= TASK INSTRUCTIONS =
Give back each entry word for word, but drop the images.

Stored items
'''
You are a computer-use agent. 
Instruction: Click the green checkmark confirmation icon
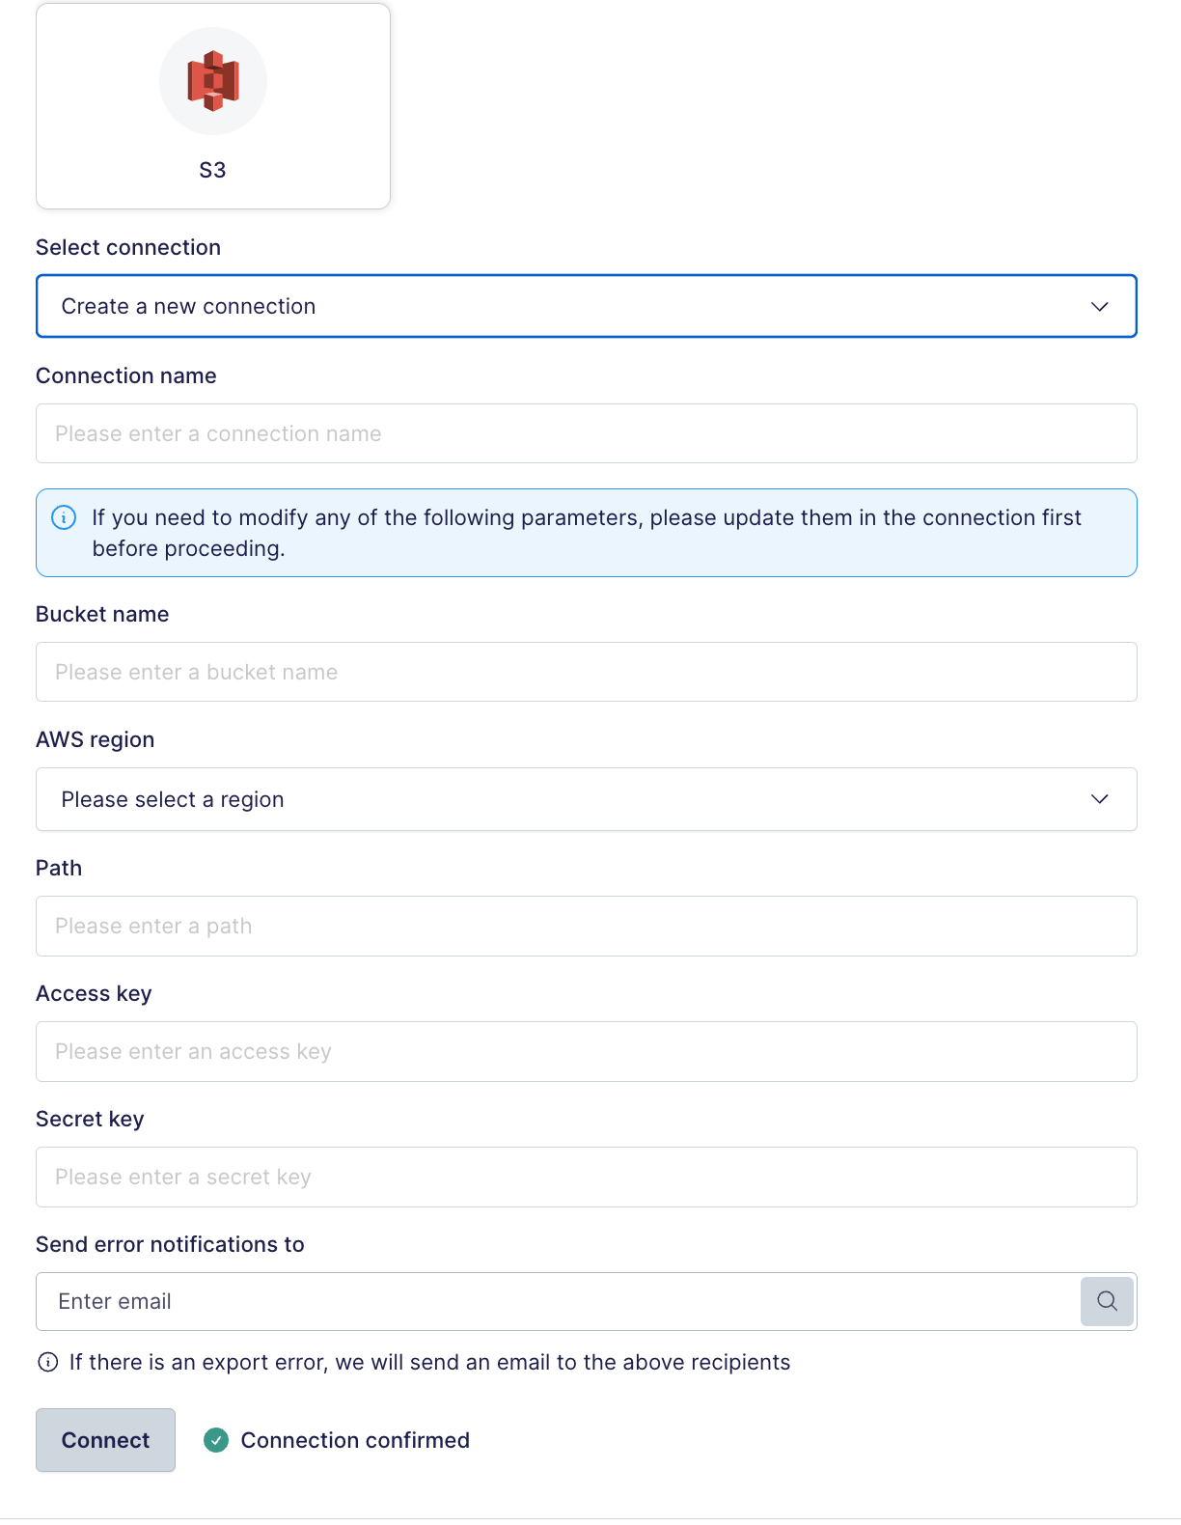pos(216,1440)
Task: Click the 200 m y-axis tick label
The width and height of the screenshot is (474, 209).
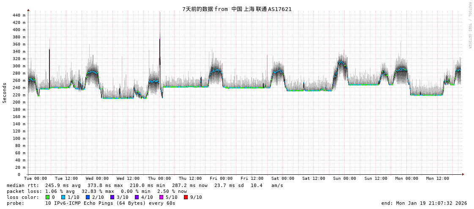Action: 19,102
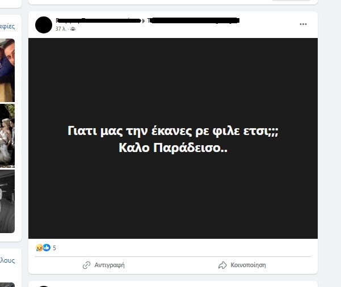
'''
= SOLVED PROBLEM =
You are a computer-use agent. 
Instruction: Click the green checkmark confirmation icon
pos(216,1440)
Task: Click the 200 m y-axis tick label
The width and height of the screenshot is (474, 209).
Action: 19,102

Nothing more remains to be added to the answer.